David’s FreeDV Update – August 2024

Many digital voice systems have the ability to send small amounts of digital data in parallel with the compressed voice. For example in FreeDV we allocate a few bits/frame for call sign and grid square (location) information. This is a bit complex with RADAE, as we don’t actually send any “bits” over the system – it’s all analog PSK symbols.

So I’ve work out a way to inject 25 bits/s of data into the ML network along side the vocoder features. The ML magic spreads these bits across OFDM carriers and appears to do some sort of error protection, as I note the BER is quite low and it show some robustness to multipath. I can tune the bit error rate (BER) by adjusting the loss function and bit rate; a few percent BER at low SNRs (where the voice link falls over) is typical.

The plot below shows the “loss” (RMS error) of the vocoder features as a function of SNR (Energy per symbol/noise density). The vertical axis is the mean square error of the vocoder features through the system – lower is better. It’s useful for comparing networks.
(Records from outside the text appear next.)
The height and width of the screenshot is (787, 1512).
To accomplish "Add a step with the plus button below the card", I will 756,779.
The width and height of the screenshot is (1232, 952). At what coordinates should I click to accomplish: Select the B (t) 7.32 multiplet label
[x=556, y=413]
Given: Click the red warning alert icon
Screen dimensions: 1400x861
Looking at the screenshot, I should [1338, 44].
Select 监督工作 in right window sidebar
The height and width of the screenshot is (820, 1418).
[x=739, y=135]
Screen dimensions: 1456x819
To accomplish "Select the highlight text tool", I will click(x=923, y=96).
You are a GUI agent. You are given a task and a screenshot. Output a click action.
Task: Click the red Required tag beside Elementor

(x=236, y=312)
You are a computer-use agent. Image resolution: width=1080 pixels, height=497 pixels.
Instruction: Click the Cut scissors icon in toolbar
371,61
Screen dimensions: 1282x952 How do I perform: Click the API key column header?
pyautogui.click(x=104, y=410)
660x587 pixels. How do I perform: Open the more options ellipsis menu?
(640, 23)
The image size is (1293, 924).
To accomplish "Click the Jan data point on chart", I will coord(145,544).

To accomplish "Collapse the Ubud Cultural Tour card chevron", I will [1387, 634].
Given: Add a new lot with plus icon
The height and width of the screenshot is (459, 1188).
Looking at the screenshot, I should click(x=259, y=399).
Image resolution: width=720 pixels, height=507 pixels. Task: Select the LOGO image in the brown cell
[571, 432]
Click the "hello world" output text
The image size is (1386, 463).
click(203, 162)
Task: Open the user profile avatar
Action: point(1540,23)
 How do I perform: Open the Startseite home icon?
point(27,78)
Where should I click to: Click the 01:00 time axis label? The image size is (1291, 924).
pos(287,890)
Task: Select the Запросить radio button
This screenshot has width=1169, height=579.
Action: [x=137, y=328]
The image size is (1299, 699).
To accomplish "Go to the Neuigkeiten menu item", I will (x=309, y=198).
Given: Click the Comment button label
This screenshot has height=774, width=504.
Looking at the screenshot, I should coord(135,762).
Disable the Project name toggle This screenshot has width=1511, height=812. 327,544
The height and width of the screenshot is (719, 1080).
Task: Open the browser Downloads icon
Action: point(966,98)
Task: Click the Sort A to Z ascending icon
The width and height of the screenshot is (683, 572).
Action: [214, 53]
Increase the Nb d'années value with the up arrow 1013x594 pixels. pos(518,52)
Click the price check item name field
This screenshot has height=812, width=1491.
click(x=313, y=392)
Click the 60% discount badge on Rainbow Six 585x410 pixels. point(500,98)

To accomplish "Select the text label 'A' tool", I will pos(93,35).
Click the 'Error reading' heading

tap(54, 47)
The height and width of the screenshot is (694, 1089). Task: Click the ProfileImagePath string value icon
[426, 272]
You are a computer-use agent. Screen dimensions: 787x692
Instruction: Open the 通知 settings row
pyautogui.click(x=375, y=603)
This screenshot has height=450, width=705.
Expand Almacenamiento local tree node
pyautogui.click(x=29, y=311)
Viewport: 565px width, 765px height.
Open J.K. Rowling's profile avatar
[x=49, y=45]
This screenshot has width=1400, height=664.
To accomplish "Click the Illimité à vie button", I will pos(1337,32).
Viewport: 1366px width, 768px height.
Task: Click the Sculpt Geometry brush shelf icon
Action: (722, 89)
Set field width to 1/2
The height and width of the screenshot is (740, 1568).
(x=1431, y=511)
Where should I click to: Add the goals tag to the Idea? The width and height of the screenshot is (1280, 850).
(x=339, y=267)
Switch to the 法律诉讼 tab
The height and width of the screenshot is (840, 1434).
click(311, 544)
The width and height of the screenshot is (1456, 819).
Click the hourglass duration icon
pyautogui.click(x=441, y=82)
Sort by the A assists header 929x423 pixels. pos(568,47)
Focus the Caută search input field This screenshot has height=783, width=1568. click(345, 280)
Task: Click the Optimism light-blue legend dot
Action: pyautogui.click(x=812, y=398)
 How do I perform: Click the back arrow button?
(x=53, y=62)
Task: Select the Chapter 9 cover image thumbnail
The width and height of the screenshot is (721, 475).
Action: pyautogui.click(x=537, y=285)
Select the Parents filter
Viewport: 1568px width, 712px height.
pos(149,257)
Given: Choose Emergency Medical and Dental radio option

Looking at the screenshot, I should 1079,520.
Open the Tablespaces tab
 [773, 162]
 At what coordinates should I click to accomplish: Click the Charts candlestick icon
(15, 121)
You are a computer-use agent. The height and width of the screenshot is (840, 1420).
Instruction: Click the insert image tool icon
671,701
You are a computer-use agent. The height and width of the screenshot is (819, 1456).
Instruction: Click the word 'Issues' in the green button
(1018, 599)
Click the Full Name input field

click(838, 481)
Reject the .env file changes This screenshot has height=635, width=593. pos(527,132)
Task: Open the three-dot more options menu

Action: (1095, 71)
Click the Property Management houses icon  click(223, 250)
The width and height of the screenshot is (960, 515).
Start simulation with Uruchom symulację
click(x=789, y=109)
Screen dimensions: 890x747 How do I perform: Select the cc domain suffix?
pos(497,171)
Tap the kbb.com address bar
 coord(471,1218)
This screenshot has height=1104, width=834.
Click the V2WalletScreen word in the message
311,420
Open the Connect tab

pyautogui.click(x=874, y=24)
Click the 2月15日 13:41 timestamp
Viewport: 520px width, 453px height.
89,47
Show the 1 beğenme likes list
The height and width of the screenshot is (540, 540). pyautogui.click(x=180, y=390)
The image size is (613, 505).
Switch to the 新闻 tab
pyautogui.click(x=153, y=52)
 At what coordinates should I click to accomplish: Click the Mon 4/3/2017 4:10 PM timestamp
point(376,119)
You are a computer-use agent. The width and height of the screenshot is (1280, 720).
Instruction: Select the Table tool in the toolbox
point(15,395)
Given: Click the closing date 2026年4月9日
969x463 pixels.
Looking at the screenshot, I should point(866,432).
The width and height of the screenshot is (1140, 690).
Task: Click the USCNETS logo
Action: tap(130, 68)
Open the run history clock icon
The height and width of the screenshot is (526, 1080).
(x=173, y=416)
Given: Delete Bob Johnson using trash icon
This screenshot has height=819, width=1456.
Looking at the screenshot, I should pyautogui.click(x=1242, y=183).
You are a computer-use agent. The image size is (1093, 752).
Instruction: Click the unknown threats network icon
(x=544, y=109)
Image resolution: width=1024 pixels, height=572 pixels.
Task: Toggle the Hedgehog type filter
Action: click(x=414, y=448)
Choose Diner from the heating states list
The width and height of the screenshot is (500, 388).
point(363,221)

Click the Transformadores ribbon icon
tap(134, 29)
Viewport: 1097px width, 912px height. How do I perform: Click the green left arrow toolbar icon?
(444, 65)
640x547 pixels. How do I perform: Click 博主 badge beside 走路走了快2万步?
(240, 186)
So “red” is model17, which is our control with no auxiliary data. Yellow was my first attempt at injecting data, and purple the final version. You can see purple and red are almost on top of each other, which suggests the vocoder speech quality has barely changed, despite the injection of the data. Something for nothing? Or perhaps this suggests the data bits consume a small amount of power compared the vocoder features.

Much of this month was spent preparing for the August test campaign. I performed a dry run of some over the air (OTA) tests, leading to many tweaks and bug fixes. As usual, I spent a lot of time on making acquisition reliable. Sigh.

The automated tests (ctests) were invaluable, as they show up any effects of tuning one parameter on other system functions. They also let me test in simulation, rather than finding obscure problems through unrepeatable OTA tests. The loss function is a very useful measure for trapping subtle issues. A useful objective measure of speech quality is something I have been missing in many years of speech coding development. It’s sensitive to small errors, and saves a lot of time with listening tests.

I have developed a test procedure for the stored file phase of the August 2024 test campaign. The first phase of testing uses stored files (just like the April test campaign) but this time using the new PAPR optimised waveform and with a chirp header that lets us measure SNR. To make preparation and processing easier, I have developed a web based system for processing the Tx and Rx samples. This means the test team can decode RADAE samples by themselves, without using the command line Linux tools. A test team of about 10 people has been assembled and a few of them have already posted some interesting samples (thanks Yuichi, Simon, and Mooneer).

If you would like to actively participate in RADAE testing, please see this post.

The next phase of testing is real time PTT. The Python code runs in real time, so I have cobbled together a bash script based system (ptt_test.sh) – think of it as crude command line version of freedv-gui. It works OK for me – I can transmit in real time using my IC-7200 to KiwiSDRs, and receive off air from the IC-7200. By using loop back sound devices I can also receive from a KiwSDR. The script only runs on Linux and requires some knowledge of sound cards, but if I can find a few Linux-savvy testers we can use ptt_test.sh to obtain valuable early on-air experience with RADAE. This is an opportunity for someone to make the first live RADAE QSO.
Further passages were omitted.